ゲドウ神が住み着いている家で神々の御茶会が開かれるから参加するようにと言われて来たエンド神は、誰かの部屋でチェスに興じていたリピート神とゲドウ神に訊ねた。
「……他の神達はどうした?」
すると、先程まで和やかに雑談を交わしていた二人はぴくりと肩を一瞬揺らし、ゲドウ神は悲しげな表情を浮かべ答える。
「彼等は…っ、惜しい神達を亡くした…」
「待て、奴らに何があった……」
異様な雰囲気を感じ取ったエンド神は、何か事情を知っているのではとリピート神の方を見た。
リピート神は居心地悪そうにエンド神から視線を逸らして
「俺の口からは何も言えないッス…」
と俯く。
一体何があったのだろうと暫く考えていたエンド神だったが、はっとした表情で二人を見た。
「……御前達、まさか奴らを…」
-----本当に、この神は自分の想像通りに喋ってくれる。
ゲドウ神は“シナリオ”通りの反応をするエンド神に内心笑ってしまいそうになる気持ちを抑えて、自らの台本に沿って台詞を言っていく。
「……ふっ、気付いてしまったようですね。そのまさかです」
「なんて奴だ…神を手にかけるなんて…」
「この楽園に、神は七人もいりません」
その名に相応しく外道の笑みを浮かべるゲドウ神。
そしていつの間にかゲドウ神の傍らでにやにやと笑っているリピート神。
彼等に怒りのようなものを覚え殴りかかろうとしたその時…部屋の扉が開いた。
「エンド神…にげて…」
赤く染まった左胸を押さえて部屋に入ってきたクズ神は苦痛に顔を歪め、ゆっくりと前のめりに倒れていった。
「……死ぬな、クズ神ンンンンンン!」
エンド神は慌ててクズ神に駆け寄ると、体を抱き叫んだ。
それを見ていたリピート神は堪えきれず
「……ぶはっ…!くくっ…ゲドウ先輩、そろそろ俺っ…げ、限界なんですけどっ…!」
盛大に吹き出し、ゲドウ神に助けを求めた。
「ふふ…っくく、もう良いですよ、存分にリピートしていただいて」
「……は?」
突然笑い出したリピート神とゲドウ神に戸惑うエンド神。
それはそうだ、知り合いの神が瀕死だというのにも関わらず、二人の様子は今の状況に全くそぐわないのだから。

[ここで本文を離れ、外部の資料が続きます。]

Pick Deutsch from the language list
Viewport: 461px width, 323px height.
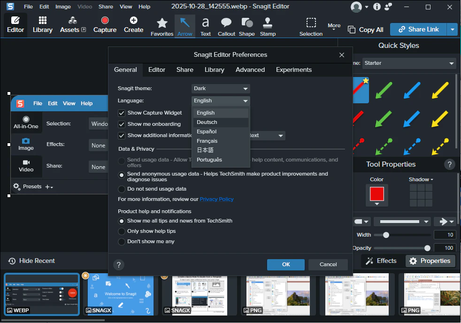(207, 123)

「…あはははっ、私死んでないよ!ふふっ…勝手に殺さないで欲しいなぁ」
「………ええ?」
倒れていたクズ神もリピート神につられ、エンド神の腕から離れると床をばんばんと叩きながら笑い出す。
エンド神はいよいよ訳が分からず、その場で頭を抱えた。
「はいはい、そこまでよ~。もう、三人ともあまりエンドちゃんを困らせないの」
扉からひょっこりと顔を出した紅茶神は肩を竦めてゲドウ神達を窘めた。
***
「つまり、エンドちゃんはゲドウちゃん達に遊ばれてたのよ」
紅茶神はショートケーキの苺をフォークでつつきながらエンド神を見た。
「>>>死ぬな、クズ神ンンンンンン!<<<」
「ぶっ…いきなりリピートしないでよ、紅茶噴いちゃったじゃん!」
先程エンド神が叫んでいたことをリピート神がリピートすると、カス神とクズ神は口に含んだ紅茶を噴き出してしまった。
そんなやり取りを、紅茶神の声を聞きながら死んだ魚のような目で眺め、エンド神は誰にともなくぽつりと呟く。